PROBLEM REQUIREMENTS | The records below are to be reproduced word for word.

Stored records |
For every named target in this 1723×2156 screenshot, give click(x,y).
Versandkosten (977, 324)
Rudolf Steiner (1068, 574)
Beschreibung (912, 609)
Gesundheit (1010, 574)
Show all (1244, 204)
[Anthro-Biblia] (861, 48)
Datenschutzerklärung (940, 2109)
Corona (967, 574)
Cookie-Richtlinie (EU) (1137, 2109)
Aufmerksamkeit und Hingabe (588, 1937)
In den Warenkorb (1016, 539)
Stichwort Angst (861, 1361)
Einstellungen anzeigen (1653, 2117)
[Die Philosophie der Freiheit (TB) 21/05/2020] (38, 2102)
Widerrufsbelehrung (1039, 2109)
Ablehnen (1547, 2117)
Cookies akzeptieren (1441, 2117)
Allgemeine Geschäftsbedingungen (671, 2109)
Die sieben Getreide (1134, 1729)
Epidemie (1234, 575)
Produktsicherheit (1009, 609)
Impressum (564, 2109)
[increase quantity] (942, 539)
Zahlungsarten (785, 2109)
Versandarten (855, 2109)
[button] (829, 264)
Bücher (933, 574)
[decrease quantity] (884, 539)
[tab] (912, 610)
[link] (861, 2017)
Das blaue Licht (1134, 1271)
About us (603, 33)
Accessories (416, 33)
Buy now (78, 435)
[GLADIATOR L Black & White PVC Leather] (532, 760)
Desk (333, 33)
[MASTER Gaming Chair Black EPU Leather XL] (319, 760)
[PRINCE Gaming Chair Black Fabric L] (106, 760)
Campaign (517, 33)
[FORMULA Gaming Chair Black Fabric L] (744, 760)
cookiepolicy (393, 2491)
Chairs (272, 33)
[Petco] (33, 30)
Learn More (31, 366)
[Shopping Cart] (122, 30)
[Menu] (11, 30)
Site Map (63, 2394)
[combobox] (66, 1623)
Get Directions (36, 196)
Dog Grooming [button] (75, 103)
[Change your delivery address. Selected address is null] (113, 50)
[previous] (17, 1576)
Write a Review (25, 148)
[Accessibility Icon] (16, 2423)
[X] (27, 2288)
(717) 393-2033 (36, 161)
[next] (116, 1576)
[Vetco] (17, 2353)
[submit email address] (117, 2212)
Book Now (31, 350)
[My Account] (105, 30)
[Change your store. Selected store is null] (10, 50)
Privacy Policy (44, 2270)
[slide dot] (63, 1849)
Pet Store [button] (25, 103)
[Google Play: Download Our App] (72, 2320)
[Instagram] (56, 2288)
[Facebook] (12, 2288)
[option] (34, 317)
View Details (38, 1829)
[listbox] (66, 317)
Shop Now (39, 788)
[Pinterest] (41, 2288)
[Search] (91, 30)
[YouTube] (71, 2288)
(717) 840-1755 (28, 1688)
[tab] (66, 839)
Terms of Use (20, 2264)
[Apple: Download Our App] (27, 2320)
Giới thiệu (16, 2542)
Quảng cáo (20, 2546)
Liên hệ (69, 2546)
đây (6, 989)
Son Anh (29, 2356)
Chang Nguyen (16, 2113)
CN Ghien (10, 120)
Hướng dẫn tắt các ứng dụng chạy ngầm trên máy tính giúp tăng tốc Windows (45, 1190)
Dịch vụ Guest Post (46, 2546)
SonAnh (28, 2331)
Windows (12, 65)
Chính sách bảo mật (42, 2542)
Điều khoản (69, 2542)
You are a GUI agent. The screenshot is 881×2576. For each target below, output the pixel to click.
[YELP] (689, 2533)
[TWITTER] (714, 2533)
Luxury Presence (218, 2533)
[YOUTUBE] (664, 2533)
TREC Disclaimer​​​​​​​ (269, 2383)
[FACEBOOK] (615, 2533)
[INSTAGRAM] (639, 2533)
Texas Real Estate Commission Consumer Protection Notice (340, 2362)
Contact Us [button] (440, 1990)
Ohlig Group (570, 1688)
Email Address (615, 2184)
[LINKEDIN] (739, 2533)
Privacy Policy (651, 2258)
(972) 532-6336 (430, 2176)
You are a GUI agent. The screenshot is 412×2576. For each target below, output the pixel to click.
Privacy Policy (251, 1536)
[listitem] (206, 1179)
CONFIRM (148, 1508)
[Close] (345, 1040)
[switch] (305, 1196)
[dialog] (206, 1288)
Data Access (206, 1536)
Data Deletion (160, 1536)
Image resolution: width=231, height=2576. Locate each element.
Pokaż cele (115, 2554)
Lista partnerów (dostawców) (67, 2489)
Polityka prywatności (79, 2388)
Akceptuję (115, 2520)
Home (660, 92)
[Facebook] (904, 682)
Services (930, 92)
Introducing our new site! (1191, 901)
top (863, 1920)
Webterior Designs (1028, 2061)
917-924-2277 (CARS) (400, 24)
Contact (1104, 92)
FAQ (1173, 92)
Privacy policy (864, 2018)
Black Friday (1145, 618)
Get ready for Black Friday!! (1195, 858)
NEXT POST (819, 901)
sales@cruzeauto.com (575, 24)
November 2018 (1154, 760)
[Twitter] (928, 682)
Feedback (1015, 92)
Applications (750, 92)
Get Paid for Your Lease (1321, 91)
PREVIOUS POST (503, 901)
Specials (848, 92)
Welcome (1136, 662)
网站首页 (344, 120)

EXPECTED OUTPUT |
For every named target in this 1723×2156 screenshot, give click(x,y).
Versandkosten (977, 324)
Rudolf Steiner (1068, 574)
Beschreibung (912, 609)
Gesundheit (1010, 574)
Show all (1244, 204)
[Anthro-Biblia] (861, 48)
Datenschutzerklärung (940, 2109)
Corona (967, 574)
Cookie-Richtlinie (EU) (1137, 2109)
Aufmerksamkeit und Hingabe (588, 1937)
In den Warenkorb (1016, 539)
Stichwort Angst (861, 1361)
Einstellungen anzeigen (1653, 2117)
[Die Philosophie der Freiheit (TB) 21/05/2020] (38, 2102)
Widerrufsbelehrung (1039, 2109)
Ablehnen (1547, 2117)
Cookies akzeptieren (1441, 2117)
Allgemeine Geschäftsbedingungen (671, 2109)
Die sieben Getreide (1134, 1729)
Epidemie (1234, 575)
Produktsicherheit (1009, 609)
Impressum (564, 2109)
[increase quantity] (942, 539)
Zahlungsarten (785, 2109)
Versandarten (855, 2109)
[button] (829, 264)
Bücher (933, 574)
[decrease quantity] (884, 539)
[tab] (912, 610)
[link] (861, 2017)
Das blaue Licht (1134, 1271)
About us (603, 33)
Accessories (416, 33)
Buy now (78, 435)
[GLADIATOR L Black & White PVC Leather] (532, 760)
Desk (333, 33)
[MASTER Gaming Chair Black EPU Leather XL] (319, 760)
[PRINCE Gaming Chair Black Fabric L] (106, 760)
Campaign (517, 33)
[FORMULA Gaming Chair Black Fabric L] (744, 760)
cookiepolicy (393, 2491)
Chairs (272, 33)
[Petco] (33, 30)
Learn More (31, 366)
[Shopping Cart] (122, 30)
[Menu] (11, 30)
Site Map (63, 2394)
[combobox] (66, 1623)
Get Directions (36, 196)
Dog Grooming [button] (75, 103)
[Change your delivery address. Selected address is null] (113, 50)
[previous] (17, 1576)
Write a Review (25, 148)
[Accessibility Icon] (16, 2423)
[X] (27, 2288)
(717) 393-2033 (36, 161)
[next] (116, 1576)
[Vetco] (17, 2353)
[submit email address] (117, 2212)
Book Now (31, 350)
[My Account] (105, 30)
[Change your store. Selected store is null] (10, 50)
Privacy Policy (44, 2270)
[slide dot] (63, 1849)
Pet Store [button] (25, 103)
[Google Play: Download Our App] (72, 2320)
[Instagram] (56, 2288)
[Facebook] (12, 2288)
[option] (34, 317)
View Details (38, 1829)
[listbox] (66, 317)
Shop Now (39, 788)
[Pinterest] (41, 2288)
[Search] (91, 30)
[YouTube] (71, 2288)
(717) 840-1755 (28, 1688)
[tab] (66, 839)
Terms of Use (20, 2264)
[Apple: Download Our App] (27, 2320)
Giới thiệu (16, 2542)
Quảng cáo (20, 2546)
Liên hệ (69, 2546)
đây (6, 989)
Son Anh (29, 2356)
Chang Nguyen (16, 2113)
CN Ghien (10, 120)
Hướng dẫn tắt các ứng dụng chạy ngầm trên máy tính giúp tăng tốc Windows (45, 1190)
Dịch vụ Guest Post (46, 2546)
SonAnh (28, 2331)
Windows (12, 65)
Chính sách bảo mật (42, 2542)
Điều khoản (69, 2542)
You are a GUI agent. The screenshot is 881×2576. For each target below, output the pixel to click.
[YELP] (689, 2533)
[TWITTER] (714, 2533)
Luxury Presence (218, 2533)
[YOUTUBE] (664, 2533)
TREC Disclaimer​​​​​​​ (269, 2383)
[FACEBOOK] (615, 2533)
[INSTAGRAM] (639, 2533)
Texas Real Estate Commission Consumer Protection Notice (340, 2362)
Contact Us [button] (440, 1990)
Ohlig Group (570, 1688)
Email Address (615, 2184)
[LINKEDIN] (739, 2533)
Privacy Policy (651, 2258)
(972) 532-6336 (430, 2176)
You are a GUI agent. The screenshot is 412×2576. For each target below, output the pixel to click.
Privacy Policy (251, 1536)
[listitem] (206, 1179)
CONFIRM (148, 1508)
[Close] (345, 1040)
[switch] (305, 1196)
[dialog] (206, 1288)
Data Access (206, 1536)
Data Deletion (160, 1536)
Image resolution: width=231, height=2576. Locate each element.
Pokaż cele (115, 2554)
Lista partnerów (dostawców) (67, 2489)
Polityka prywatności (79, 2388)
Akceptuję (115, 2520)
Home (660, 92)
[Facebook] (904, 682)
Services (930, 92)
Introducing our new site! (1191, 901)
top (863, 1920)
Webterior Designs (1028, 2061)
917-924-2277 (CARS) (400, 24)
Contact (1104, 92)
FAQ (1173, 92)
Privacy policy (864, 2018)
Black Friday (1145, 618)
Get ready for Black Friday!! (1195, 858)
NEXT POST (819, 901)
sales@cruzeauto.com (575, 24)
November 2018 (1154, 760)
[Twitter] (928, 682)
Feedback (1015, 92)
Applications (750, 92)
Get Paid for Your Lease (1321, 91)
PREVIOUS POST (503, 901)
Specials (848, 92)
Welcome (1136, 662)
网站首页 (344, 120)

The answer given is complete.